# Texto:

--

Pocos libros tan desbordados, tan llenos de amor a la vida como Euforia, de Carlos Marzal, que nos llega tras largos años de silencio poético. Se divide en cuatro partes —es un libro extenso para lo que estamos acostumbrados— y cuatro son su principales núcleos temáticos, aunque no estén agrupados, sino dispersos por las diferentes partes. El primero de ellos —y quizá el más deslumbrante— tiene un carácter hímnico. Marzal sabe como nadie cantar la belleza de lo cotidiano. Pueden ser las hierbas del campo o la lista de la compra, un viejo balón de fútbol o el camión de la basura: “Allí donde detengo la mirada / veo la perfección: / en cada objeto, / en ese vaso de cristal, en cada / cosa que me rodea por destino. / porque viene hasta mí para cumplirse”. Quizá el poema que mejor resume este tono, que algo recuerda a Claudio Rodríguez (aunque sin ninguna semejanza formal) sea el titulado muy precisamente “La belleza imprevista”: “La belleza imprevista está esperando. / Basta por esta vez con que tú seas / un hijo agradecido para el mundo”.

            El libro se escribe desde la afirmación y la exaltación —y de ahí el título—, aunque no excluya el dolor ni el desconsuelo. “Solo valgo la pena en mi alegría”, nos dice en uno de los versos, y en otro se declara “un buen huésped del mundo”.

            Junto al “do mayor” de los himnos están los recuerdos de infancia, a veces con rasgos costumbristas o sociológicos, como cuando nos habla de las tétricas Semanas Santas del franquismo o del quiero y no puedo de los muebles con escay, cuando evoca unos billares o las desaparecidas salas de cine. Su particular versión de la magdalena de Proust, la llave hacia su “infancia extraviada”, la encontramos en “Moussel: un producto Legrain (París)”.

            Otro núcleo temático lo encontramos en los poemas a los amigos y maestros desaparecidos, casi todos poetas. Comienza con el dedicado a Joan Margarit. Marzal sabe cómo huir del tópico, como evitar los convencionales elogios fúnebres: “Lo llamé en un poema / viejo zorro cabrón, / porque sabía cómo hacernos daño”. Imposible no seguir leyendo después de esos versos inesperados. Sigue Miguel Ángel Velasco: “Fue un dandy adolescente / y un maduro arquetipo / de hippie terminal: / dos paradigmas / de espíritu romántico”. A Francisco Brines —la más reciente de estas ausencias— se le evoca en la mañana de su entierro: “No quise claudicar ante el desánimo. / Esto habría supuesto una traición / no solo a su poética, / también / a su manera de entender el mundo”. La semblanza de César Simón resulta especialmente precisa y matizada: “Tuvo un gen perceptivo solo suyo. / gracias al cual sabía descubrir / raras epifanías sensoriales / en mitad de la nada / o del silencio, / como un perro que capta otra frecuencia”.

--

# Consigna dada 1:
Según la reseña de Euforia, ¿a quién está dedicado el poema con el que comienzan los textos a los amigos y maestros desaparecidos?
# Consigna dada 2:
Por favor, retoma la reseña de Euforia justo después de su última oración y continúala.

# Material proporcionado:
--

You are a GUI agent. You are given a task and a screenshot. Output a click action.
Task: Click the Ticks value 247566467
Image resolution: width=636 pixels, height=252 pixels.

--

# Respuesta del ejercicio 1:
A Joan Margarit.

# Respuesta del ejercicio 2:
            Y están las estampas familiares, siempre tan proclives a la falacia patética, que Marzal acierta a evitar sin hurtar la emoción, como en “Patres et filios”, o en el poema final, sobre la muerte de la madre. En otros casos —“Artoplastia de cadera” puede servir de ejemplo— recurre al humor.

            Y están también los poemas que cuentan una historia (“Viejo hotel en Barbastro”, “Telequinesis”) y los poemas eróticos, que cantan a la vida “lujuriante y lujuriosa”. Carlos Marzal sabe que no se puede ser sublime sin interrupción y por eso no tiene inconveniente en escribir poemas como “Escatológica”, dedicar otro al tópico “Fumando después de” o terminar “La canción del verano” con sorpresiva vulgaridad: “Huele a jazmín / y llevas el biquini / nocturno y empapado. / Te he pedido / que bailemos de nuevo la canción. / Una luna de sangre encumbra el cielo. / Estoy indestructible / y muy empalmado”.

            No faltan las reflexiones metapoéticas —“Los poemas suceden, nos ocurren, / los versos acontecen cuando quieren, / solo siguen la ley de su capricho”—, a menudo autobiográficas: “Mi escritura requiere un cierto clima, / una temperatura del espíritu / que se aproxime a la felicidad; / sobre todo si trato / de explicar la experiencia del dolor / o hablo del desconsuelo”.

            Euforia es un libro para abrir por cualquier parte, como todos los libros de poemas, y también para leer seguido. Marzal, que tanto gusta de la figura retórica de la “amplificatio”, de la insistencia anafórica, en este volumen se muestra más contenido, sin renunciar por ello a la creatividad expresiva, a la fórmula a la vez sorprendente y precisa, jugando a veces con una frase hecha (“vivir del aire”, “hacerse la boca agua”) o con la sorpresa como en el poema “Los conspiradores”.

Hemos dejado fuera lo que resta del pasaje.